Dans une étude parue dans la prestigieuse revue scientifique Nature, des chercheurs guinéens et français montrent pour la première fois qu’une épidémie Ebola, comme celle survenue en Guinée en 2021, peut se déclarer à partir d’une souche virale « dormeuse » chez une personne, plus de cinq ans après avoir été contaminée. Même si le phénomène serait rarissime, cette découverte souligne l’importance du suivi des survivants.
Le 14 février 2021, le gouvernement guinéen annonce qu’une épidémie à virus Ebola s’est déclarée dans la préfecture de N’Zérékoré. Mi-juin, l’épidémie est terminée, elle a provoqué la mort de 12 personnes sur 23 cas identifiés. L’étude publiée dans Nature mercredi 15 septembre, intitulée « Résurgence du virus Ebola en 2021, Guinée : Un nouveau paradigme sur les épidémies », confirme que la souche du virus responsable de cette épidémie est la même que celle qui a touché le pays cinq ans plus tôt. L’épidémie de 2021 n’a donc pas une origine animale mais humaine, et le patient 0 est probablement un survivant de la précédente épidémie.
Accompagner les survivants pour comprendre Ebola
Quelque 17 000 patients ont survécu à l’épidémie qui s’est étalée de décembre 2013 à juin 2016 en Afrique de l’Ouest. Aux côtés des chercheurs guinéens Saliou Sow, Abdoulaye Touré et Alpha Keita, le Français Eric Delaporte, professeur en maladies infectieuses à l’université de Montpellier, a suivi plus de 800 survivants en Guinée, sur les 1 270 comptabilisés dans le pays.

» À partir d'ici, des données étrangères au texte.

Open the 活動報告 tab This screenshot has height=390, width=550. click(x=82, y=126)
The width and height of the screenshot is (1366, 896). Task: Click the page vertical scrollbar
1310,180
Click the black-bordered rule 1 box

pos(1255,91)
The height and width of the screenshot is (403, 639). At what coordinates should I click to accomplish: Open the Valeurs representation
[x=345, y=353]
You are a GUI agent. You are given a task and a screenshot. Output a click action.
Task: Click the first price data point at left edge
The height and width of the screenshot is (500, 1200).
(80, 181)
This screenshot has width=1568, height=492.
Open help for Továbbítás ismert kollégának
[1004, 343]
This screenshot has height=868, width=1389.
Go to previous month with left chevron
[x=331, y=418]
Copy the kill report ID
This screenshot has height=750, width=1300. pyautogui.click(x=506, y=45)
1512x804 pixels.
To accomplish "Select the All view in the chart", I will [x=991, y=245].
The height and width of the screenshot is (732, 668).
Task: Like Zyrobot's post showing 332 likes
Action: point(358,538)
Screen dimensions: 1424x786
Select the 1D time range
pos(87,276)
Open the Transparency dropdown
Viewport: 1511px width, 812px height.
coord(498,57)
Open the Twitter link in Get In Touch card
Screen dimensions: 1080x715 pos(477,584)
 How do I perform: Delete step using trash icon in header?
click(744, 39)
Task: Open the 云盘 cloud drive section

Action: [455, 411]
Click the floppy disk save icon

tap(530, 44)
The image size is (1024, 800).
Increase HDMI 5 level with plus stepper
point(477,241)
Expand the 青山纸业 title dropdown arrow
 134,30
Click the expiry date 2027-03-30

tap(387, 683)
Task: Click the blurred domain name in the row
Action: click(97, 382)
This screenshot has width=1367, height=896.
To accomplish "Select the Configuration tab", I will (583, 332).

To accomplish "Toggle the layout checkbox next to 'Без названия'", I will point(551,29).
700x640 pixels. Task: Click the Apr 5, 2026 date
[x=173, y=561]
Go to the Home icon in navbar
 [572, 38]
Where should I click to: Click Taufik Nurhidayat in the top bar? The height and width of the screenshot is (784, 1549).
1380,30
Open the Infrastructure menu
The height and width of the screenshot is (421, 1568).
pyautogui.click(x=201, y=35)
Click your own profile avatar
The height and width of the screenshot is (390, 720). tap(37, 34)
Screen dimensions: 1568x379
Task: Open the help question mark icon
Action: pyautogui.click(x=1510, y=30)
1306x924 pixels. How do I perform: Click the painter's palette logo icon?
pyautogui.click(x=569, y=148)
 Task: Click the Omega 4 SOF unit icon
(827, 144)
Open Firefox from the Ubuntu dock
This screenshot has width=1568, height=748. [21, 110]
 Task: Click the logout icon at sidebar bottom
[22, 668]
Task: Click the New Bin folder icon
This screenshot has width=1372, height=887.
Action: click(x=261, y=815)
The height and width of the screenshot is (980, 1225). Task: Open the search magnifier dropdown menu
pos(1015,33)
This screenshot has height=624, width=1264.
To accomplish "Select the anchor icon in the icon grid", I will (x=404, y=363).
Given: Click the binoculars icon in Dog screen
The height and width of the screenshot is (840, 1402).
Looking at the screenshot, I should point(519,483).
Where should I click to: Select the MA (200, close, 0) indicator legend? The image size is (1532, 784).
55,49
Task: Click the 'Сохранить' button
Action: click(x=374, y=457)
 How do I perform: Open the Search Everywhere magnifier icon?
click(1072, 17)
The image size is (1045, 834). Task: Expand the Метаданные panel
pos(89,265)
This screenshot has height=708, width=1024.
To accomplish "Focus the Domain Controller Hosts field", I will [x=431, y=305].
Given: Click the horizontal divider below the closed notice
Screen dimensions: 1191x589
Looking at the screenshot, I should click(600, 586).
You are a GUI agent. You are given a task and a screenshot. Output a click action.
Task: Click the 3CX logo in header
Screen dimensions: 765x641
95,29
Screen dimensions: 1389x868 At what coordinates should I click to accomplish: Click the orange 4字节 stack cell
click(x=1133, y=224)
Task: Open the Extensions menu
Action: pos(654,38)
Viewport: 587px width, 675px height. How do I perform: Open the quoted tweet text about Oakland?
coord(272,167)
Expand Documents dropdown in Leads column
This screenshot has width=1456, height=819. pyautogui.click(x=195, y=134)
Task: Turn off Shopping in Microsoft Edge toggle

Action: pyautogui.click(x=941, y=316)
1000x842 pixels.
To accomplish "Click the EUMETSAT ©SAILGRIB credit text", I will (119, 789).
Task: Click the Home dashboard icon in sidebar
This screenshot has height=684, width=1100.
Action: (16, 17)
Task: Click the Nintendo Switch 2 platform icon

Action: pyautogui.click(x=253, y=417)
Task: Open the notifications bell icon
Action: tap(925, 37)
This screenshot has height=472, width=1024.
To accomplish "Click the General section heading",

« Il fallait prendre en charge les survivants à la sortie des centres de traitement Ebola, car ils étaient le plus souvent traumatisés psychologiquement et physiquement, explique-t-il. On les a suivis pendant cinq ans, au niveau du Centre de recherche et de formation en infectiologie de Guinée (Cerfig), à Conakry. Et ce faisant, on a pu énormément avancer sur la compréhension de l’infection ». Pendant la pandémie, après leur sortie du centre de traitement, la plupart des survivants étaient renvoyés chez eux sans suivi particulier. « C’est comme si vous sortiez de réanimation et qu’on vous laissait vous débrouiller ».